Survivor of flesh-eating bacteria returns for the Med City Marathon

[anvplayer video=”5174336″ station=”998128″]

(ABC 6 News)) – The Med City Marathon is set to take place on May 13. The race marks one man’s return to Rochester after battling a terrifying illness – flesh-eating bacteria.

Chris Gordon is a life-long runner who one day in 2015 scratched his arm on his garage door. He contracted flesh-eating bacteria.

“That’s the last thing I thought was ‘Oh I’m going to die from this.’ At one point I had a 30% chance at survival,” Chris Gordon said.

However, looking at the way Gordon runs now, you wouldn’t believe it.

Eight years go he had a swollen arm, a 5-day coma, two months in the hospital, reconstructive surgery and almost $1,000,000 in medical bills. Yet, Gordon still counts himself a lucky man.

“There is positivity anywhere you are,” he says.

“The community support really was very helpful in moving forward,” added Gordon’s wife, Becky.
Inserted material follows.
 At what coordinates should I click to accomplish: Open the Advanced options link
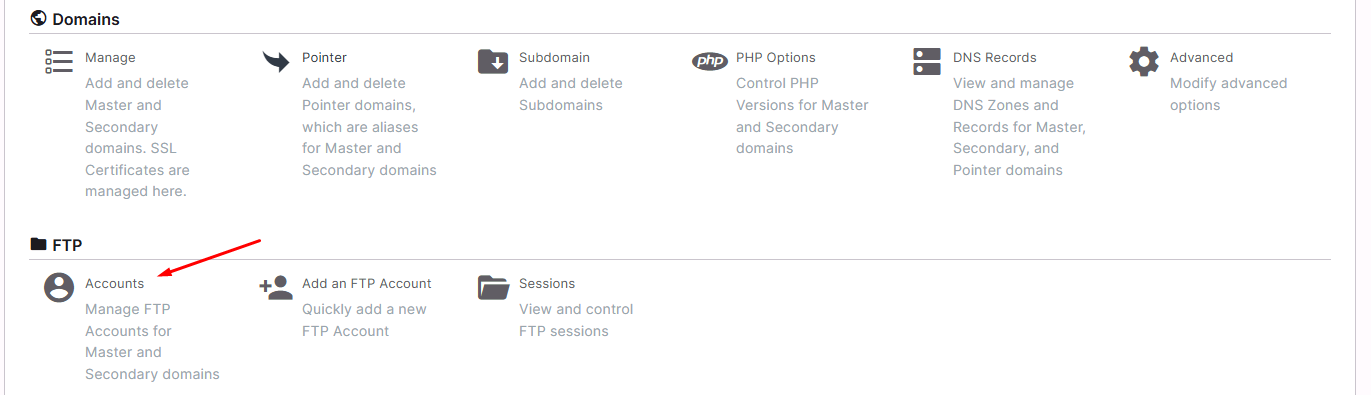[1201, 58]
As Gordon gears up for the Med City Marathon, his family reflects on what it was like to see him in the hospital.

“It’s just amazing. When we remember what it was like when he could just barely turn his head or move in the hospital and now he’s out there running for 26 miles at a shot,” said Gordon’s father-in-law Bill.

Gordon got out of the hospital and and went straight on to a treadmill – training for months. He started racing again. This is his first time running the Med CityMarathon since his stay at Mayo Clinic nearly 10 years ago.

For Gordon,, the marathon is also a big thank you. He has gratitude and appreciation to the Mayo Clinic staff that literally, and figuratively, made Gordon the man he is today.

“You know, yes they’re professional. They work at Mayo. But they also went out of their way to become friends of mine,” Gordon explained.

Going forward, Gordon says he’s running head-first into his future as a happy, healthy man. Pushing himself to be better and encouraging those around him to do the same.

“This is what you did. You affected my life in such a way that I can push myself to be the best version of myself.”

Now he takes his story around to local schools to remind people to always look for things to be grateful for, and to push students to be the best they can be.